Exports perform strongly with 7pc increase to €7.52bn
Ireland's exports rose 7pc to €7.52bn in May, while imports increased by 15pc to €4.1bn, figures from the Central Statistics Office revealed yesterday.
Ireland's trade surplus, which means that Ireland exported more than it imported, remained largely unchanged at €3.4bn in May as both exports and imports rose.
Chemical products accounted for €4.545bn, or 60pc, of the total exports in May. Medical and pharmaceutical products increased by €99m (5pc) and organic chemicals increased by 9pc, or €113m, when compared with May last year.
The EU accounted for 58pc of total exports, valued at €4.389bn, with the UK, Belgium and Germany accounting for 36pc of total exports. Just over 20pc of exports went to the US.
Imports increased 7pc, or €268m, in May of this year compared with last year.
However, this was largely due to an increase of €208m in transport equipment imported into the country, mainly aircraft.
Exports for the first five months of 2012 amounted to €38.28bn, while imports totalled €20.982bn. Great Britain was the main source of imports, accounting for €1.127bn, followed by the USA at 16pc.
Minister for Jobs, Enterprise and Innovation Richard Bruton said a strong export performance would be "crucial" to delivering the economic and jobs recovery that the country is working hard to achieve.

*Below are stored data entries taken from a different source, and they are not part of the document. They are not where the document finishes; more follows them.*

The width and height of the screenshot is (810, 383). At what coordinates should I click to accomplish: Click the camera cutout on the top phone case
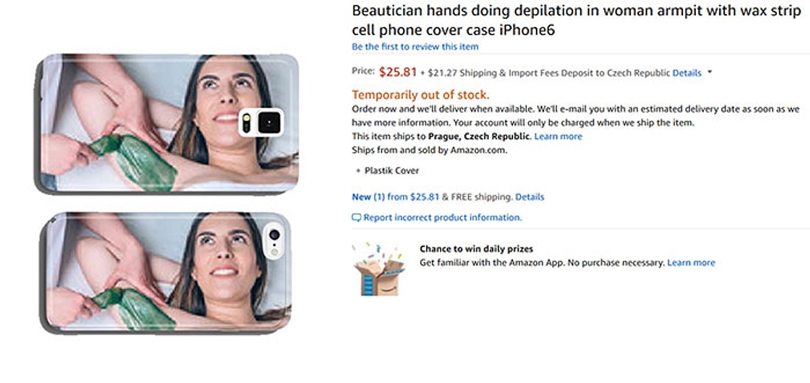261,122
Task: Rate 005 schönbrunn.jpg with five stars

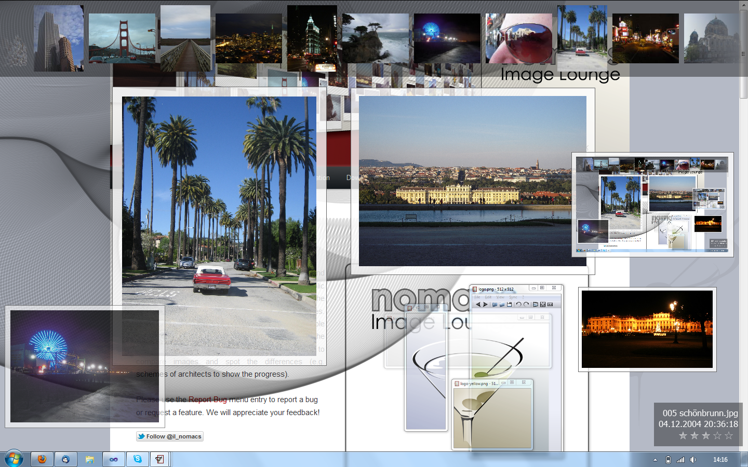Action: click(729, 436)
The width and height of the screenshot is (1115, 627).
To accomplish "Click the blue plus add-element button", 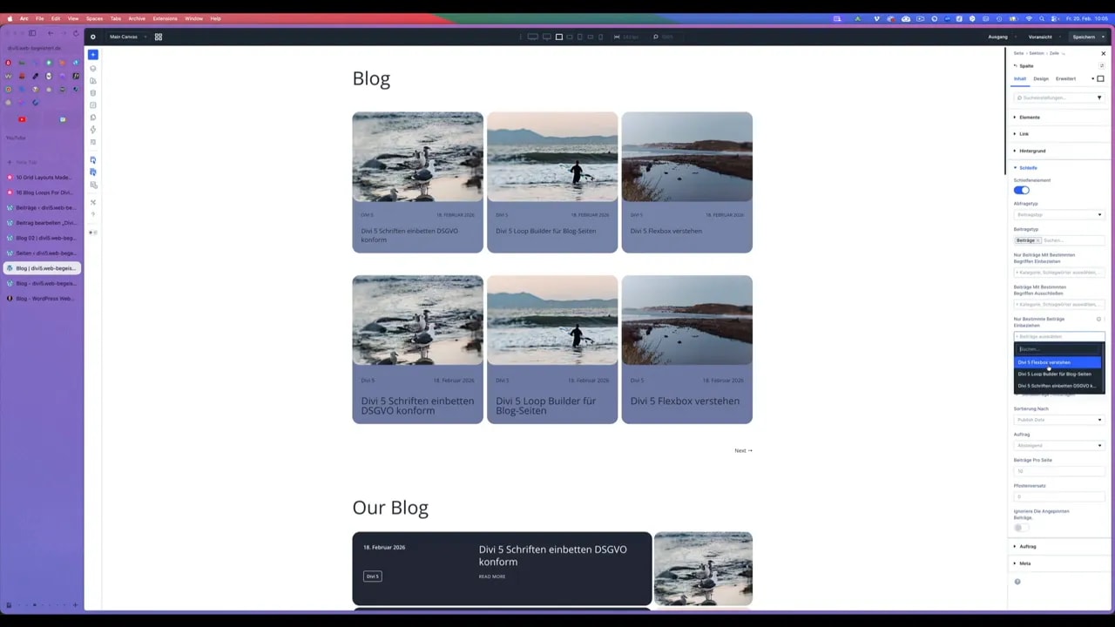I will [93, 55].
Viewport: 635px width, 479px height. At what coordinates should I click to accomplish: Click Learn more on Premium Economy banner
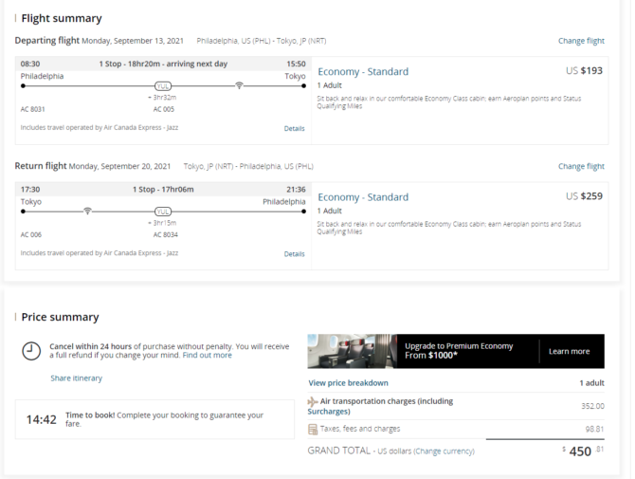pos(569,351)
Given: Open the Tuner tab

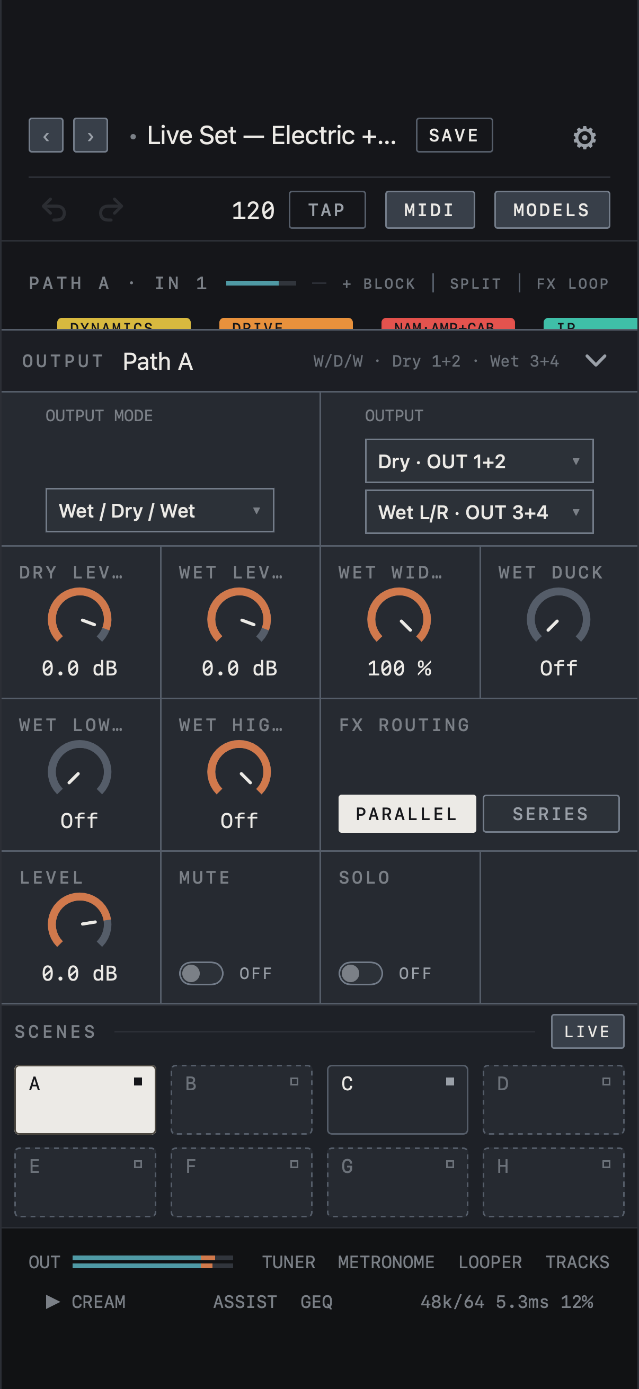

"Conditions in the markets into which we export have been difficult over recent months, and the statistics do show some real challenges, but the signs of continued strength are very welcome," he added.
Alan McQuaid of Merrion Stockbrokers expressed concern about the long-term sustainability of the export sector.
"The export sector has been the main driver of Irish economic activity in recent times and will remain the key growth engine for some period to come. But there are clear downside risks in the short term, especially in relation to external demand.
"An area of concern is the sustainability of the recent impressive performance of the pharmaceuticals sector, as output from this area tends to be quite erratic due to company-specific developments in patents and product cycles."
He said a substantial part of the sharp decline in the value of exports last December was due to the high-value cholesterol treating drug, Lipitor, coming off patent, something that is likely to be repeated in other pharmaceutical products.
"On these current statistics export growth in 2012 is set to be weaker than in 2011.
"We are looking for a volume increase of 3.8pc in goods and services, rising back up again to 4.6pc in 2013 all things being equal. As regards the external trade balance, we are forecasting a surplus of €43bn this year, down from the surplus of €43.5bn recorded in 2011," Mr McQuaid said.